R&D incentives, rare diseases and low-income populations

Financing a costly, risky R&D program poses a problem when, in the best-case scenario where a new product is indeed developed, the anticipated revenue is particularly limited and/or uncertain. This is the kind of funding constraint that companies must face when investing to find means to treat or prevent diseases that are rare or affect populations located in low-income areas.

Various mechanisms have been designed to increase the incentives to invest in this type of situation. For example, for rare diseases, European and American regulatory agencies, which grant marketing approval for medicines, have implemented special procedures and extended exclusivity periods for companies that bring new solutions. In the case of vaccines, governments and philanthropic institutions help to fund immunization programs in countries with low per capita income.

Economic analysis is particularly well suited to thinking about the relevancy of such programs and about the development of new approaches. It helps to build a comparison of various incentive scenarios in order to identify those that best increase the chances of obtaining good results.

Ebola, Zika, …

We are painfully reminded of the importance of investments in research and development, and the incentives that orient them for the development of diagnostic tools, new vaccines and new therapies, in the crisis situations sparked by the emergence or sudden spread of virulent pathogens such as SARS in 2003, H5N1 in 2005, H1N1 in 2009, Ebola a couple of years ago, and Zika today.

These global scale emergency situations can result in the setup of incentive programs and new collaboration that involves industrial firms, scientific organizations, regulatory agencies and public or private funding providers to speed up the development and distribution of solutions.

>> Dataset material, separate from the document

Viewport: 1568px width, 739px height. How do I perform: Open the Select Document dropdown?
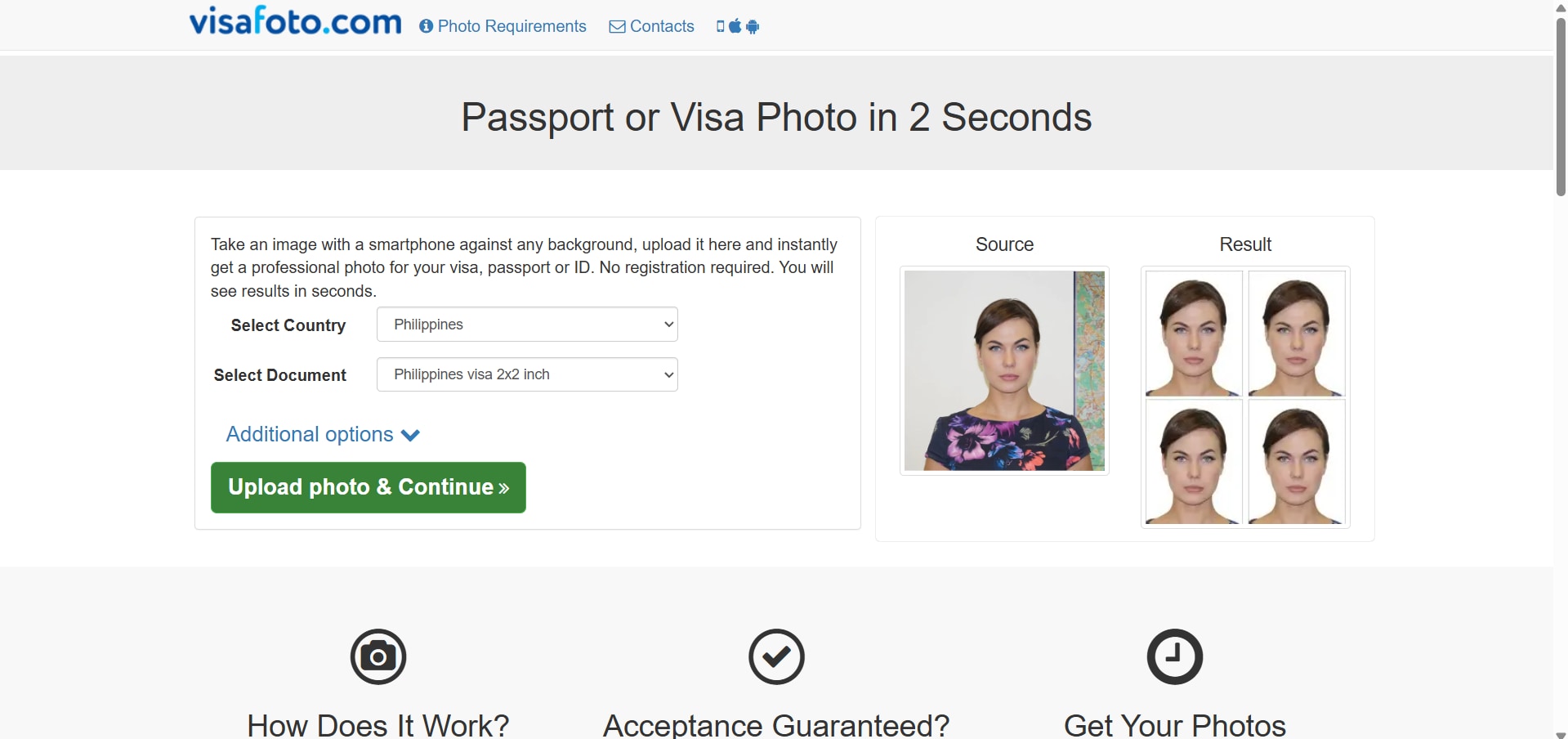tap(527, 374)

In particular, the Ebola crisis led the World Health Organization (WHO) to design a blueprint that aims to guide the research and development efforts of public and private players in the event of new health emergencies triggered by new epidemics. An emergency assessment procedure has been set up in order to enable use of experimental products more quickly than in the standard regulatory framework. This approach is already being used in the fight against the Zika virus, notably for the development of diagnostic products and for reliable detection of the virus and of the complications it can possibly cause (congenital birth defects and neurological disorders). Also, the biggest companies in the sector, including Sanofi Pasteur in Lyon, very quickly joined the “race” to develop a vaccine.

Yet the technological hurdles, together with the clinical phases required to assess efficacy and safety of candidate products, can require considerable investment over several years. Will manufacturers, regulatory bodies and funding providers perhaps consider new approaches to speed up the research and development process?

Bruno Versaevel

I am a professor and researcher in industrial economics at emlyon business school, as well as a member of the GATE research unit (CNRS, unit #5824). My work mainly focuses on companies’ investment decisions on innovation, and the way they choose to organize their R&D (sub-contracting, cooperation, competition, etc.) in relation to the regulatory environment.